In the left menu, go to APIs & Services → Library, search for “Gemini API” (or “Generative AI” → “Gemini”) and Enable it.
Then go to APIs & Services → Credentials → Create credentials → API key.
Copy your new API key.

GroqCloud Llama API key

Sign in at https://console.groq.com/ (you may need to sign up).
In the dashboard, navigate to API Tokens (or Access → Tokens).
Click Create new token, give it a name, and copy the token.

Working of AMB82-Mini Embedded AI Vision Camera Project

Let us see how the working of the AMB82-Mini Embedded AI Vision Camera project works briefly.

Fig: Flowchart for Working of AMB82-Mini AI Vision Camera Project

On power-up, the AMB82-Mini runs a brief “Booting…” animation three times.

Then connects to your Wi-Fi network.

Once connected, it then displays its IP address for three seconds.

It then initializes the camera and ILI9341 TFT and immediately begins live video streaming, continuously fetching and decoding JPEG frames to the display.

When you press the push-button, the stream freezes on the current frame.

Pressing it a second time sends that frozen image—with your preconfigured prompt—to the selected AI service (OpenAI, Gemini, or Llama) over Wi-Fi.

Once the AI returns its analysis, the device switches into “AI Analysis” mode and renders the text result on the screen.

A third press clears the result and returns the system to live streaming mode.

Some More AI Image Analysis

Image Analysis 1 for Tide Detergent

AMB82-Mini Embedded AI Vision - Capture Image & Analyze — Fig: Image Analysis 1 for Tide Detergent

The image shows a bottle of Tide laundry detergent, featuring a bright yellow container with a handle.

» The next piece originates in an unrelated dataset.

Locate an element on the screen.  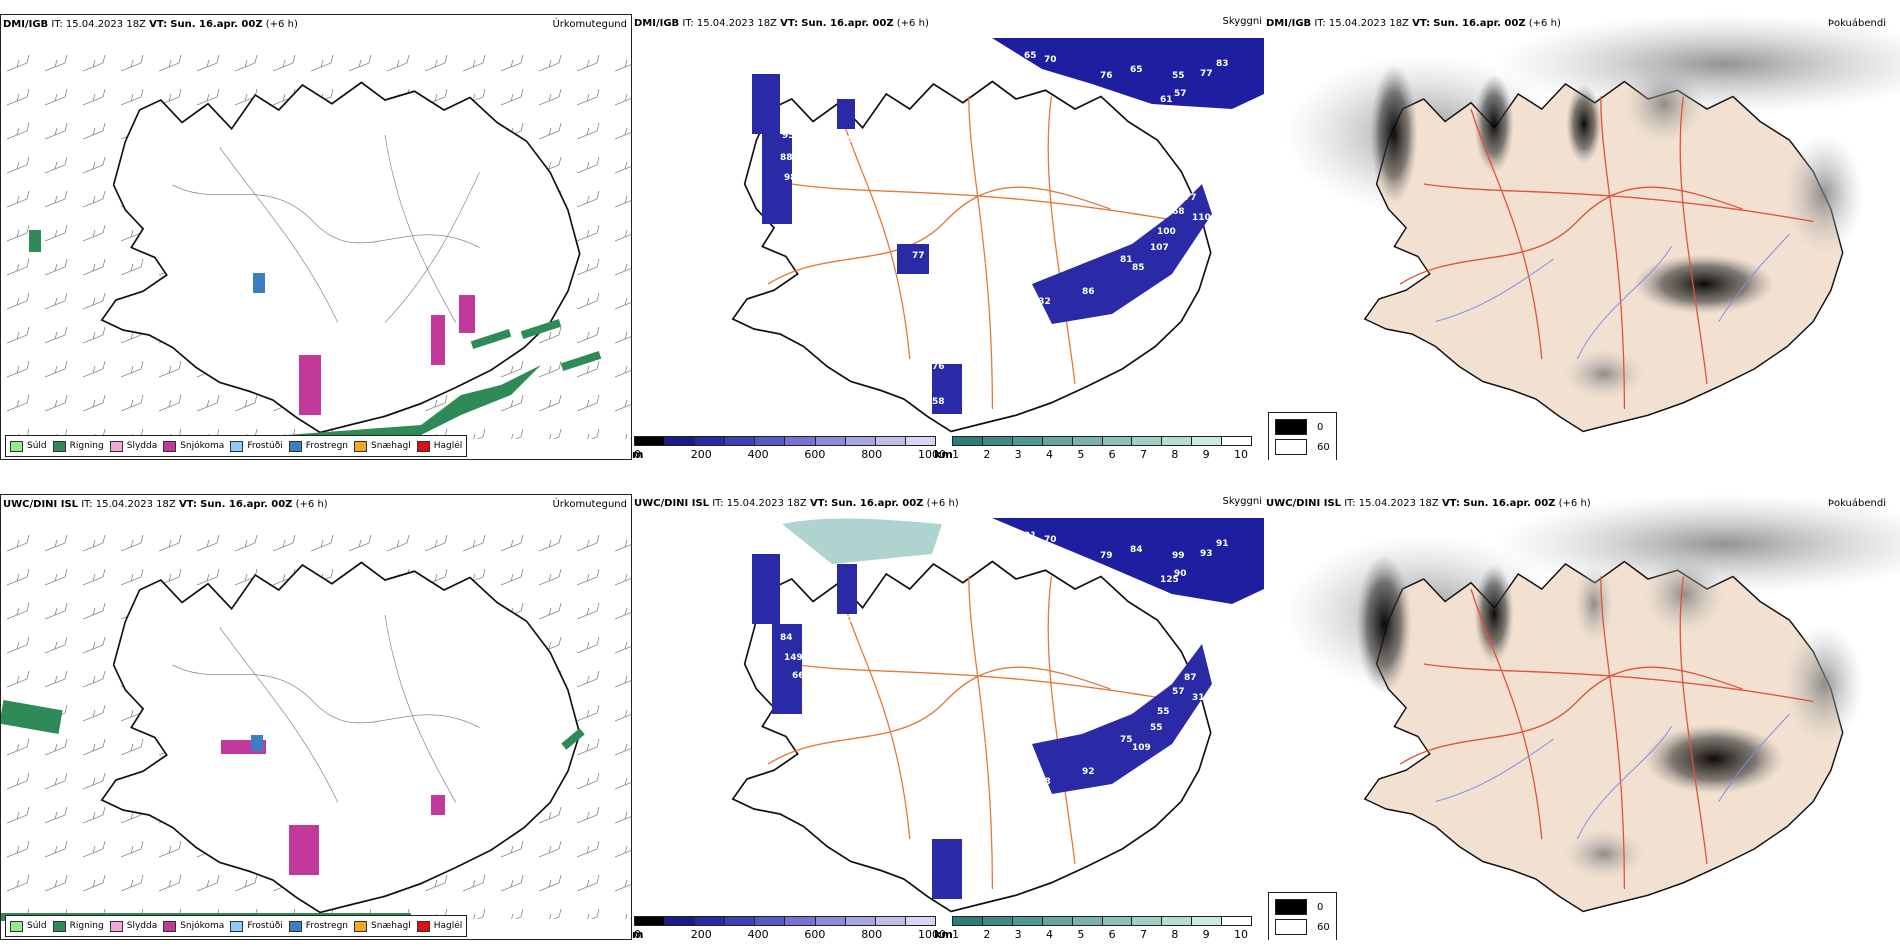
height-scale: 0 200 400 600 800 1000 is located at coordinates (790, 928).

The label includes a fresh green design and may point to information regarding the product’s features or usage. The bottle is positioned on a flat surface with part of a keyboard or another object partially visible in the background.

Image Analysis 2 for Person (Man)

The image shows a person sitting against a plain background. He is wearing a light-colored sweater with a diamond pattern and a collared shirt underneath. His expression appears calm and neutral. The surrounding environment includes some furniture, but details are minimal. There is no text visible in the image.

Image Analysis 3 for Mixed Pickle Bottle

The image features a cylindrical container of “Mixed Pickle.” The container is predominantly yellow with a red lid. It likely contains mixed pickled vegetables. The background is a dark surface that enhances the visibility of the container. There is no additional text visible in the image.